Saved entries:
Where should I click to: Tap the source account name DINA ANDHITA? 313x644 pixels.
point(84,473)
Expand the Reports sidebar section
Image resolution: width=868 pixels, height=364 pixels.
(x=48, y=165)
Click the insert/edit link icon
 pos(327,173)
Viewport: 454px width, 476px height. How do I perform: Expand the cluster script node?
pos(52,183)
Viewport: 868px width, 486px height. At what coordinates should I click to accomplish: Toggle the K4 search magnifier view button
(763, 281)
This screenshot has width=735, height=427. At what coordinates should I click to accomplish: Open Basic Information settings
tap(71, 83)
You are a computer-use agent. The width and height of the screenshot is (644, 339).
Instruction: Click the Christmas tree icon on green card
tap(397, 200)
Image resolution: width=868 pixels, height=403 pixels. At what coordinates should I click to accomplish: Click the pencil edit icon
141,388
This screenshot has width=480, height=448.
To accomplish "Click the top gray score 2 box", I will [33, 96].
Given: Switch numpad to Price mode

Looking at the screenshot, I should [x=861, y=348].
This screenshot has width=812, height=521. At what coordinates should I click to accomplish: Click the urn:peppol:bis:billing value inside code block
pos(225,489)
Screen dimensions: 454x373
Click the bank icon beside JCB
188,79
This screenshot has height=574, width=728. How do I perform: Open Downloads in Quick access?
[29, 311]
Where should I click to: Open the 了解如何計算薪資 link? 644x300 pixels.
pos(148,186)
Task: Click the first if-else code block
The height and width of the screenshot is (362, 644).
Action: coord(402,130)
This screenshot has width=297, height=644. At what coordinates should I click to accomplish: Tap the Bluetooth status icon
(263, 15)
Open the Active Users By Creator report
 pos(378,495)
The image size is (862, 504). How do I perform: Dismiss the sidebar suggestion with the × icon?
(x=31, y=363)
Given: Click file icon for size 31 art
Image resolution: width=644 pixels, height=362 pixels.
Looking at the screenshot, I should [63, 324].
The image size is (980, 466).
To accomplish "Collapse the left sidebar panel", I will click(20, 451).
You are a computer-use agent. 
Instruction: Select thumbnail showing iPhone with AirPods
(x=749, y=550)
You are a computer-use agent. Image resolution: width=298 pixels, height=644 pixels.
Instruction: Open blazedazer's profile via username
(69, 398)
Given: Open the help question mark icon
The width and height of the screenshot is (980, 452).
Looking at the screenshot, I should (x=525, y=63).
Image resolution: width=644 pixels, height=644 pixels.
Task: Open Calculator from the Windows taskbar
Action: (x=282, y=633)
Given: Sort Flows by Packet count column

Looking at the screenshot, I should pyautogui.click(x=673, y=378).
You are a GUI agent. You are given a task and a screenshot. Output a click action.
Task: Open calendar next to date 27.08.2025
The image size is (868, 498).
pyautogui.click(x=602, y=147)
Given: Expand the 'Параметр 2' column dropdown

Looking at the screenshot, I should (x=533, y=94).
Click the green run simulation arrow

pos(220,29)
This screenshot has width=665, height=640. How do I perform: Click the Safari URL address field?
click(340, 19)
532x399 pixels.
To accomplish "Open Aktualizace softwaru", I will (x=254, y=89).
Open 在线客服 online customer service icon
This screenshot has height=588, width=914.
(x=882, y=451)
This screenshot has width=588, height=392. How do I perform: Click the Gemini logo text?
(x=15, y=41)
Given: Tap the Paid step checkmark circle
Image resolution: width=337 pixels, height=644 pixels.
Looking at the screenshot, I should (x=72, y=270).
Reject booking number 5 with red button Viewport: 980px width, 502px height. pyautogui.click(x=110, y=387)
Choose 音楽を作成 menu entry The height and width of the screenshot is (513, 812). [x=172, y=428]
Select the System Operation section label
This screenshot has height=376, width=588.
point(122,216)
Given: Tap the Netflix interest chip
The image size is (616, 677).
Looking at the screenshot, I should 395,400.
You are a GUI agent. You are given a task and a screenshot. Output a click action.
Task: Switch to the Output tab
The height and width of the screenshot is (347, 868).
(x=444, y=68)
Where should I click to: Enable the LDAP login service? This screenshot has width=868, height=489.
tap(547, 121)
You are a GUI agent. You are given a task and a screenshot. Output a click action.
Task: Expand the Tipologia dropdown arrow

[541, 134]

Task brief ▸ Note down each line above where the word "section" occurs.

Solution to the problem ▸
Expand the Reports sidebar section
Select the System Operation section label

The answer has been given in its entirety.